I also suspect that Labor could have done better with a climate policy that was actually further towards the Greens’ position, but more clearly explained and with an effort made to reassure rural and regional voters it was not going to cost them their jobs and communities. Nobody in voter land knew what the NEG was and therefore uncertain as to how it would affect them. Saying it was Turnbull’s policy (which nobody understood then either, and Labor had been attacking Turnbull so why turn around and take his policy? If they thought the Liberals would look bad for attacking Turnbull’s policy, that was a huge miscalculation) just made it sound like it wasn’t a big deal in terms of emissions reductions, and therefore why would anyone want to risk a massive cost for that? Going with a more ambitious policy could have let Labor tell more of a story about the importance of climate change.
I mean, Labor was more ambitious last time around on climate and did better. Labor had the negative gearing policy last time and did better. it’s not as simple as “go more to the center” or “go more to the left”. it’s more about satisfying different groups of voters. Wanting a job is not right wing.
It is about going to the left.
Having a proper understanding of socialist politics that move society towards eliminating class divisions or divisions related to your economic situation.
It’s not surprising that the party of organised labour finds itself in difficulty when there’s virtually no organised labour left to speak of.
It seems to me the old division into capitalist and worker doesn’t serve our needs anymore. We need a new way forward. Perhaps those who choose to live unselfishly – environmentally and socially – as far as possible, as opposed to those who choose to live selfishly. How this translates into a political organisation, though, I have no idea.
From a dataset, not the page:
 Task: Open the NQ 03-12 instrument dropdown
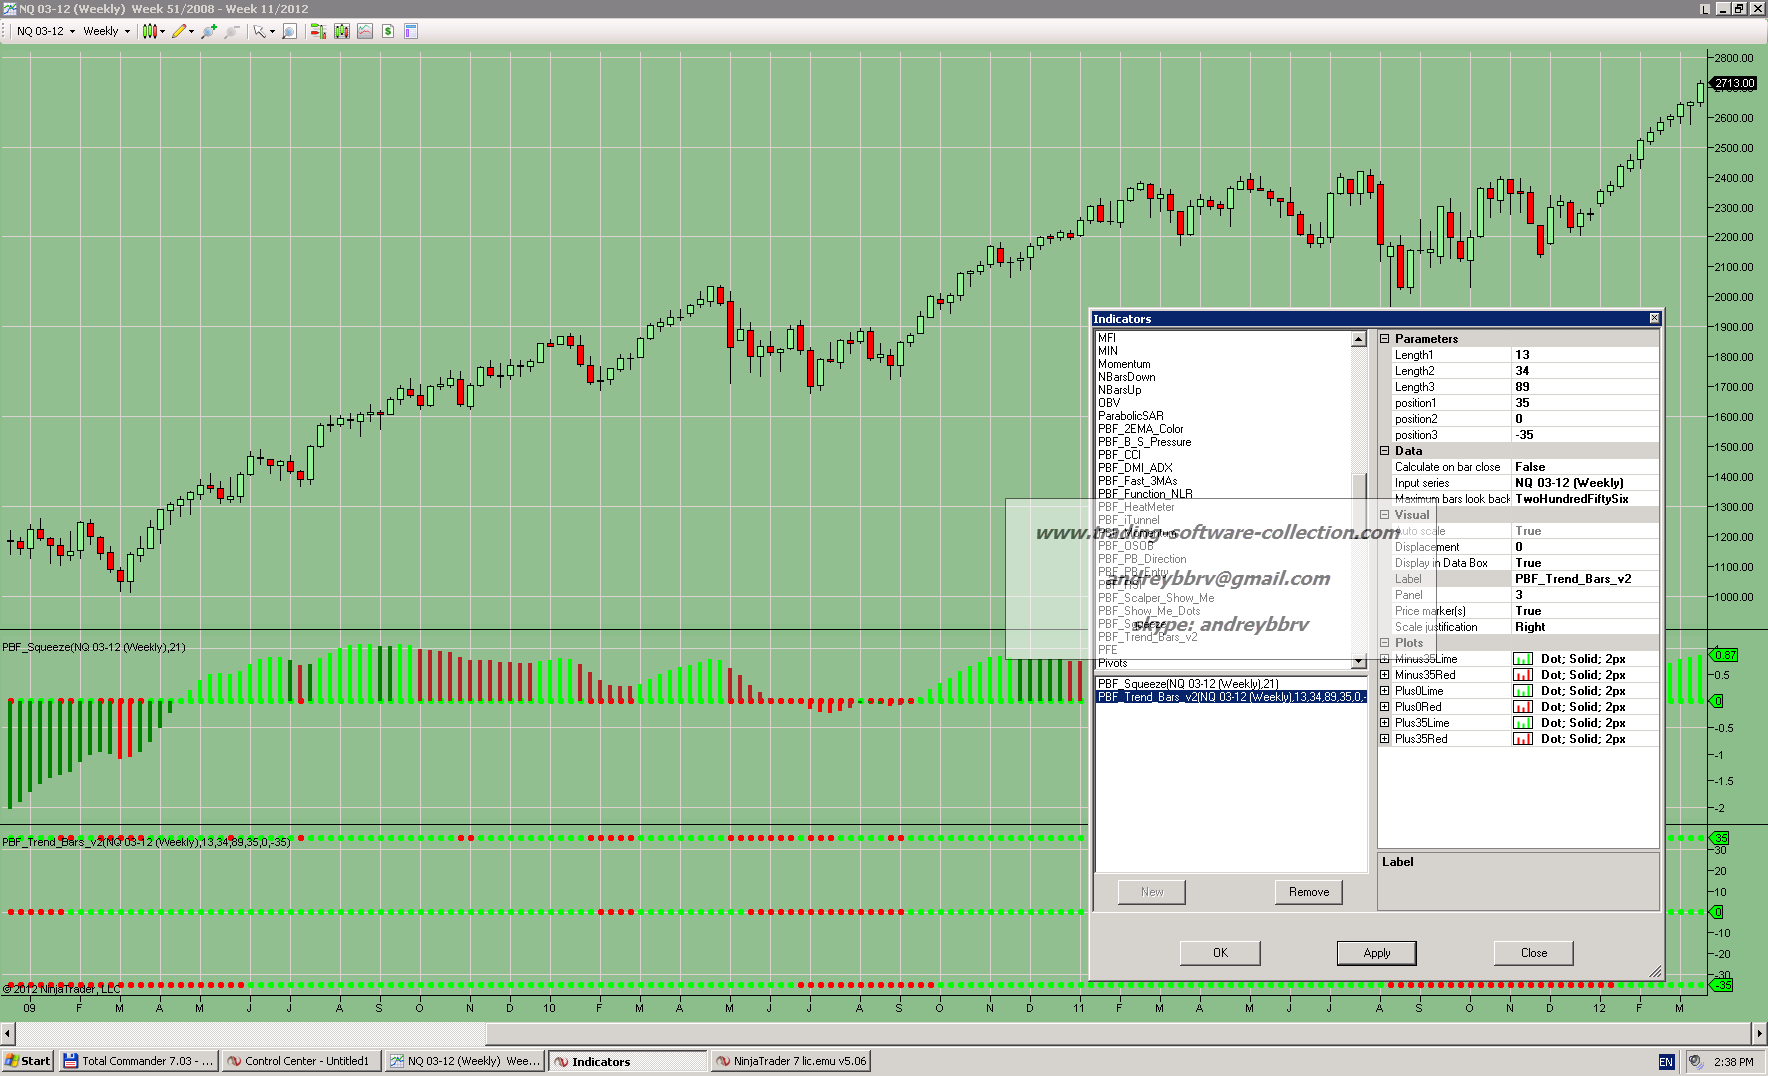45,31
The party of organised labour spent 23 years in opposition before Whitlam at a time when organised labour was a much bigger deal.
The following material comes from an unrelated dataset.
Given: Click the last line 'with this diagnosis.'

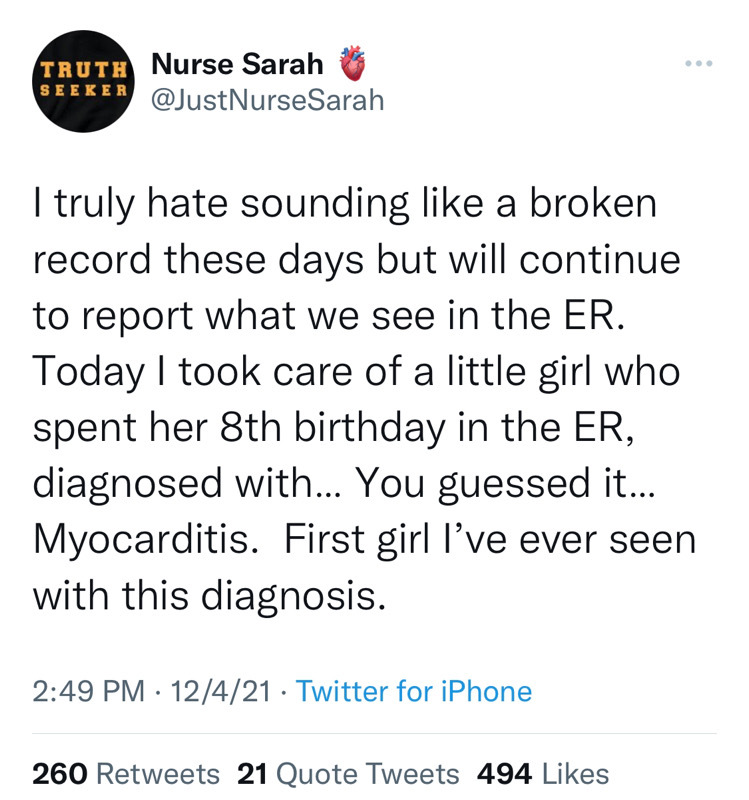Looking at the screenshot, I should click(x=209, y=596).
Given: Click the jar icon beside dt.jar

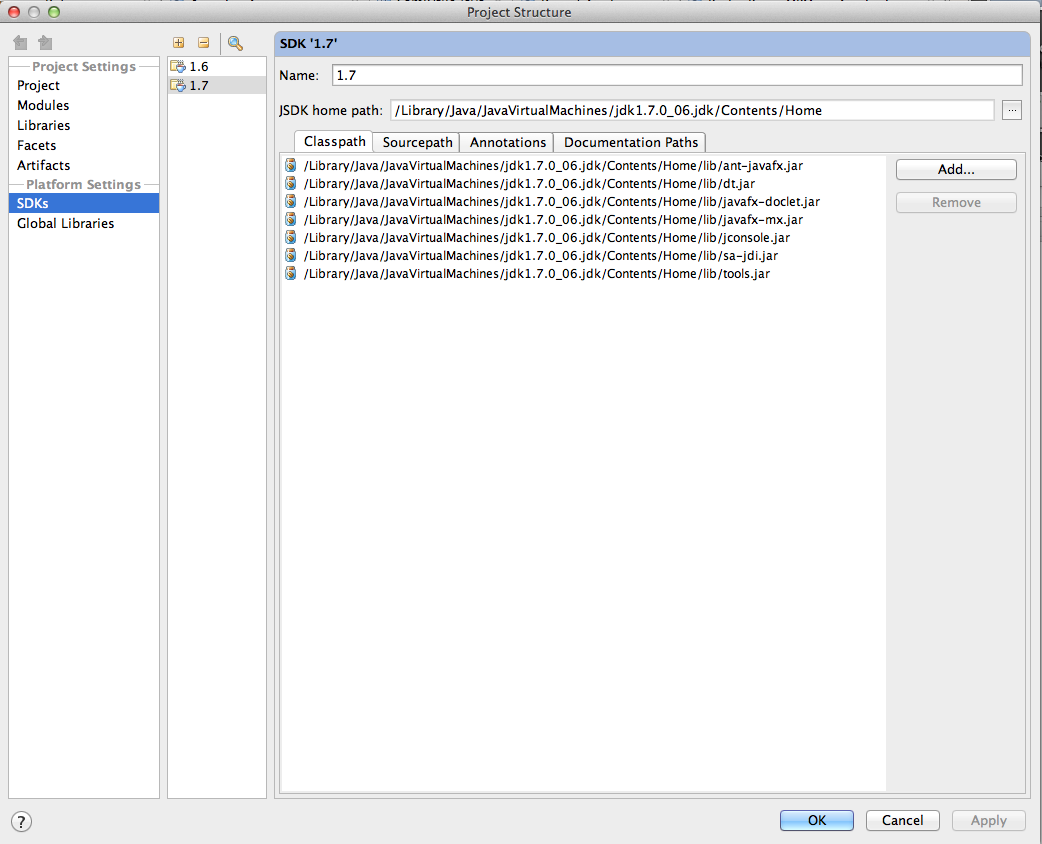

It is true that the old divisions of left and right don’t quite serve a purpose anymore, because there’s a spectrum in both social progressive/conservative and economic progressive/conservative. Both the ALP and the Coalition have found their traditional voter bases rather stretched to the point where it has become impossible to keep them all in the tent, with some changing sides and some going out to One Nation and other protest parties.
Labor was in opposition for 23 years because those splitters, the Judaen Peoples Front, I mean Santamarias DLP made sure they stayed there.
Yeah, this is a curious rewriting of history.
It seems as though we need to learn from the past. Have no policies, have nothing that the others can poke sticks at, then when you have both houses, make the generational changes you had at the last election, claiming that you obviously had a mandate and that all the previous goals and policies were in play because they weren’t formally withdrawn…. GST, no changes to funding of the ABC, SBS, no cuts to pensions…
Nailed it Guy. A bolder story that unites us politically: proletarian rentiers, casualised precariat, and culture-knowledge-class professionals like ourselves, who are similarly divided. The meta-narrative: we’re all in this together. A message that can embrace the needs, interests, rights, hopes, desires and dreams of all of us, embracing the future of the planet, our kids, aboriginal people, asylum seekers, the queer community, women, the disabled community, and crucially the fragmented remains of the working class.
I’ll knock up a manifesto, HB. Gimme a couple of hours, should be a doddle…
Surely the answer is: not in the deep end, but gentle steps in the shallows.